Signals of distress were immediately made, and answered by the
military posts and ships in the harbor, from which, as well as the
dock-yard, boats immediately put off to the relief of the Tribune. The
military boats, and one of those from the dock-yard, with Mr. Rackum,
boatswain of the ordinary, reached the ship, but the wind was so much
against the others, that, in spite of all their exertions, they were
unable to get on board. The ship was immediately lightened by throwing
overboard all her guns, excepting one retained for signals, and every
other heavy article, so that about half past eight o'clock in the
evening the ship began to heave, and at nine got off the shoals. She
had lost her rudder about three hours before, and it was now found, on
examination, that she had seven feet water in the hold. The
chain-pumps were immediately manned, and such exertions were made that
they seemed to gain on the leaks. By the advice of Mr. Rackum, the
captain ordered the best bower anchor to be let go, but this did not
bring her up. He then ordered the cable to be cut; and the jib and
fore-top-mast stay-sail were hoisted to steer by. During this interval
a violent gale, which had come on at S. E. kept increasing, and
carrying the ship to the western shore. The small bower anchor which
soon afterwards let go, at which time they found themselves in
thirteen fathom of water, and the mizen-mast was then cut away.
It was now ten o'clock, and as the water gained fast upon them, the
crew had but little hope left of saving either the ship or their
lives. At this critical period Lieutenant Campbell quitted the ship,
and Lieutenant North was taken into the boat out of one of the ports.
From the moment at which the former left the vessel all hopes of
safety had vanished; the ship was sinking fast, the storm was
increasing with redoubled violence, and the rocky shore which they
were approaching, resounded with the tremendous noise of the rolling
billows, presented nothing to those who might survive the loss of the
ship but the expectation of a more painful death, by being dashed
against precipices, which, even in the calmest day, it is impossible
to ascend. Dunlap, one of the survivors, declared, that about half
past ten, as nearly as he could conjecture, one of the men who had
been below, came to him on the forecastle, and told him it was all
over. A few minutes afterwards the ship took a lurch, like a boat
nearly filled with water and going down; on which Dunlap immediately
began to ascend the fore-shrouds, and at the same moment casting his
eyes towards the quarter-deck, he saw Captain Barker standing by the
gangway, and looking into the water, and directly afterwards he heard
him call for the jolly-boat. He then saw the lieutenant of marines
running towards the taffrel, to look, as he supposed, for the
jolly-boat, which had been previously let down with men in her; but
the ship instantly took a second lurch and sunk to the bottom, after
which neither the captain nor any of the other officers were again
The scene, before sufficiently distressing, now became peculiarly
awful. More than 240 men, besides several women and children, were
floating on the waves, making the last effort to preserve life.

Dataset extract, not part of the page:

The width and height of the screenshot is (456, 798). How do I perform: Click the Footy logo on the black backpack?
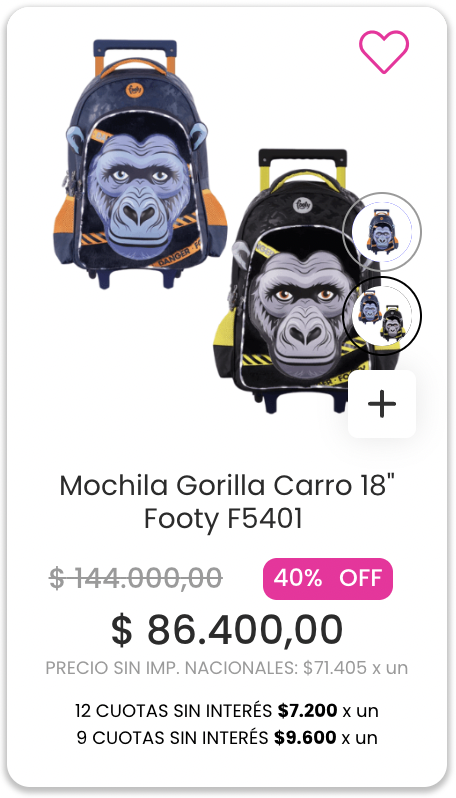click(x=301, y=205)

Dunlap, who has been already mentioned, gained the fore-top. Mr.
Galvin, the master's mate, with incredible difficulty, got into the
main-top. He was below when the ship sunk, directing the men at the
chain-pump, but was washed up the hatchway, thrown into the waist and
from thence into the water, and his feet, as he plunged, struck
against a rock. On ascending he swam to gain the main-shrouds, when
three men suddenly seized hold of him. He now gave himself up for
lost; but to disengage himself from them he made a dive into the
water, which caused them to quit their grasp. On rising again he swam
to the shrouds, and having reached the main-top, seated himself on an
arm chest which was lashed to the mast.
From the observations of Galvin in the main-top, and Dunlap in the
fore-top, it appears that nearly one hundred persons were hanging a
considerable time to the shrouds, the tops and other parts of the
wreck. From the length of the night, and the severity of the storm,
nature, however, became exhausted, and during the whole night they
kept dropping off and disappeared. The cries and groans of the
unhappy sufferers, from the bruises many of them had received, and
their hopes of deliverance beginning to fail, were continued through
the night, but as morning approached, in consequence of the few who
then survived, they became extremely feeble.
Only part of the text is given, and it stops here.